Der Oberste Gerichtshof hat als Revisionsgericht durch den Senatspräsidenten des Obersten Gerichtshofes Hon. Prof. Dr. Griehsler als Vorsitzenden und durch die Hofräte des Obersten Gerichtshofes Dr. Kropfitsch, Dr. Huber, Dr. Graf und Dr. Jelinek als Richter in der Rechtssache der klagenden Partei Dipl.Ing. Dr. Hans Helmut W***, Hotelier, 8020 Graz, Grieskai 14, vertreten durch Dr. Gerald Kleinschuster, Dr. Hans Günther Medwed und Dr. Gerhard Hackenberger, Rechtsanwälte in Graz, wider die beklagte Partei Elfriede H***, Pensionistin, 8010 Graz, Grillparzerstraße 50, vertreten durch Dr. Ilse Grossauer, Rechtsanwalt in Graz, wegen Aufkündigung, infolge außerordentlicher Revision der beklagten Partei gegen das Urteil des Landesgerichtes

f. ZRS Graz als Berufungsgerichtes vom 6. Juni 1990, GZ 3 R 169/90-13, womit infolge Berufung der beklagten Partei das Urteil des Bezirksgerichtes f.
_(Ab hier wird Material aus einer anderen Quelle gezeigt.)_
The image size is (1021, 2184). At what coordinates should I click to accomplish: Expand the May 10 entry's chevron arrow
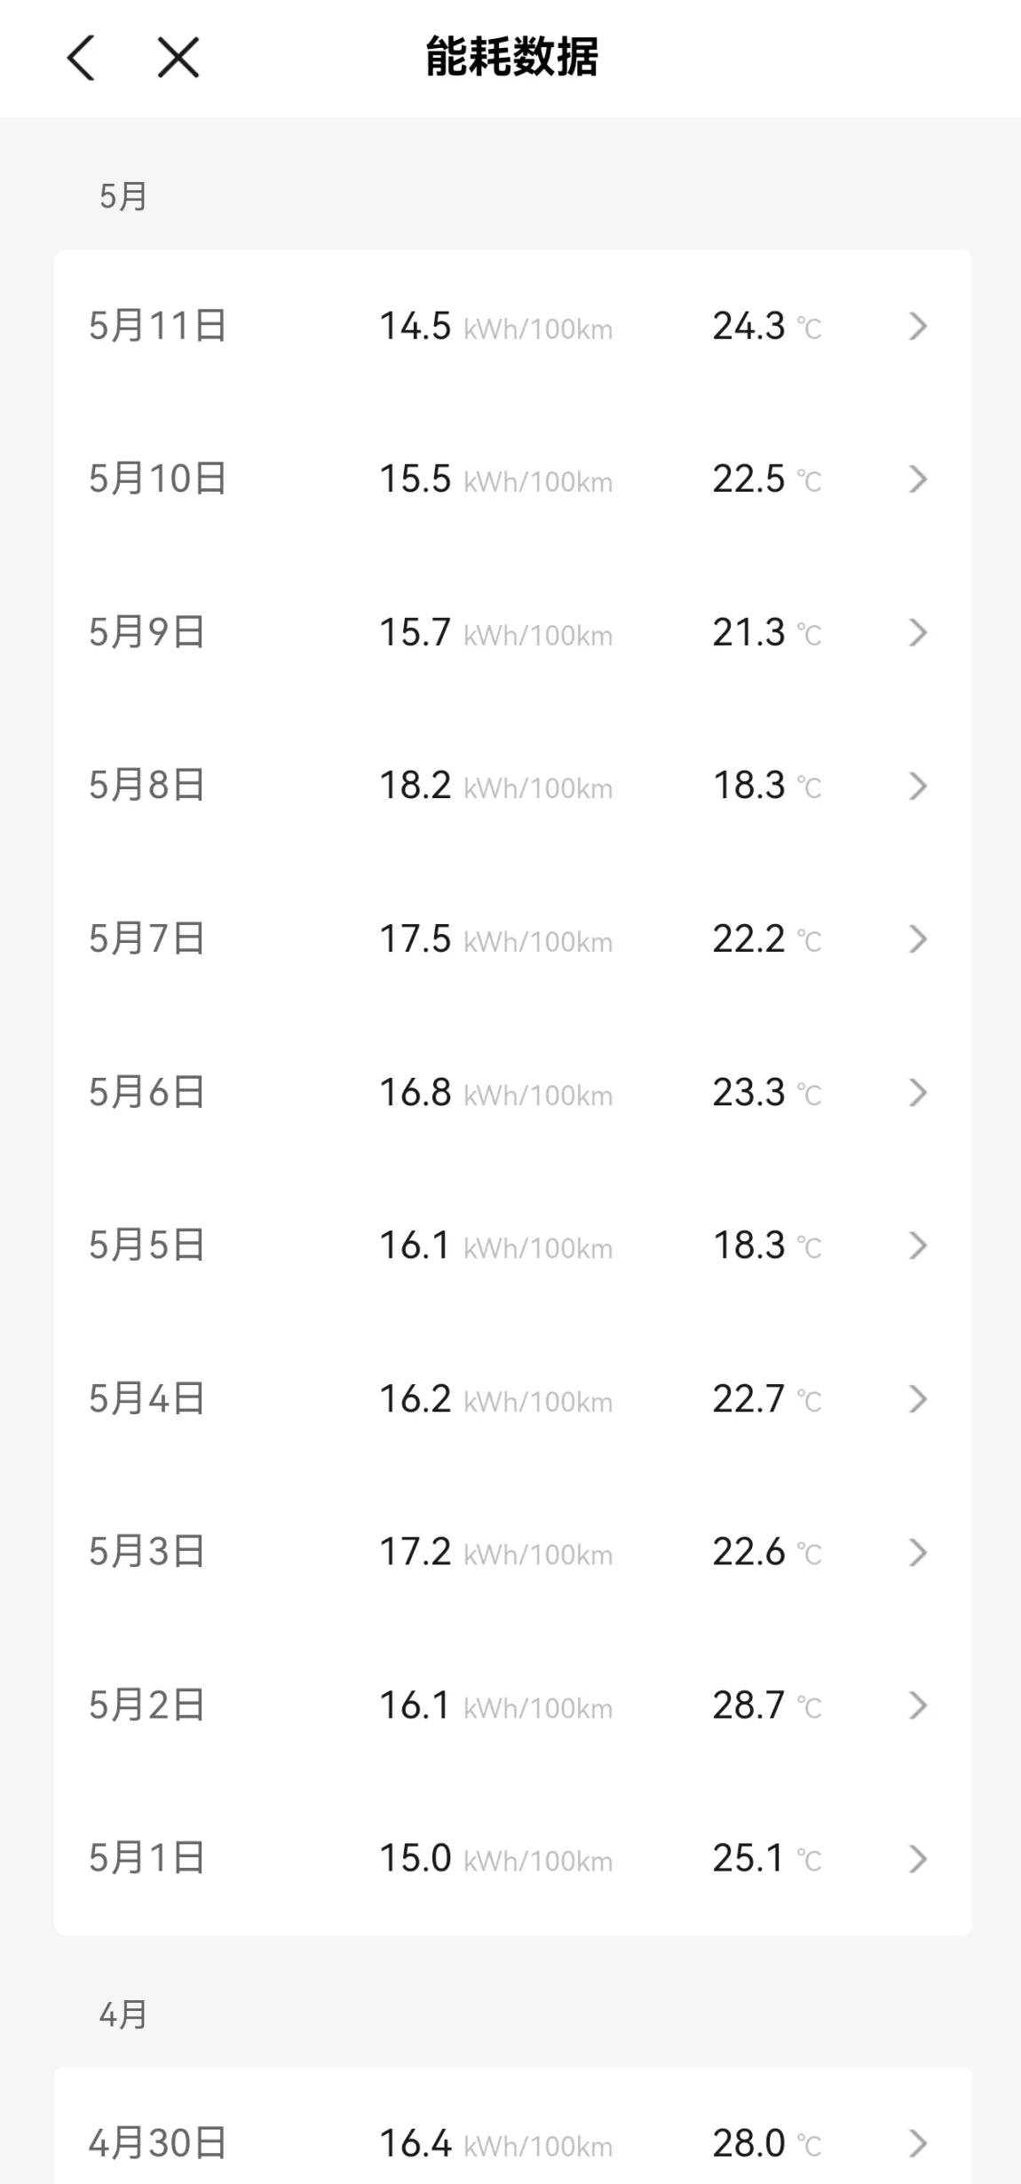pos(918,479)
ZRS Graz vom 12. März 1990, GZ 5 C 307/89x-7, bestätigt wurde, in nichtöffentlicher Sitzung zu Recht erkannt:

 

Spruch:

Der außerordentlichen Revision wird Folge gegeben.

In Abänderung der Urteile der Vorinstanzen wird das Klagebegehren, "die Aufkündigung vom 13. Juni 1989 werde für wirksam erklärt: die Beklagte sei schuldig, die im Hause

Grieskai 16/Orient.Nr.Arche Noah 1, im 2. Stock rechts gelegene Wohnung, bestehend aus einer Küche, 2 Zimmern samt Zubehör (72 m2) zu räumen und dem Kläger von ihren Fahrnissen geräumt zu übergeben," abgewiesen.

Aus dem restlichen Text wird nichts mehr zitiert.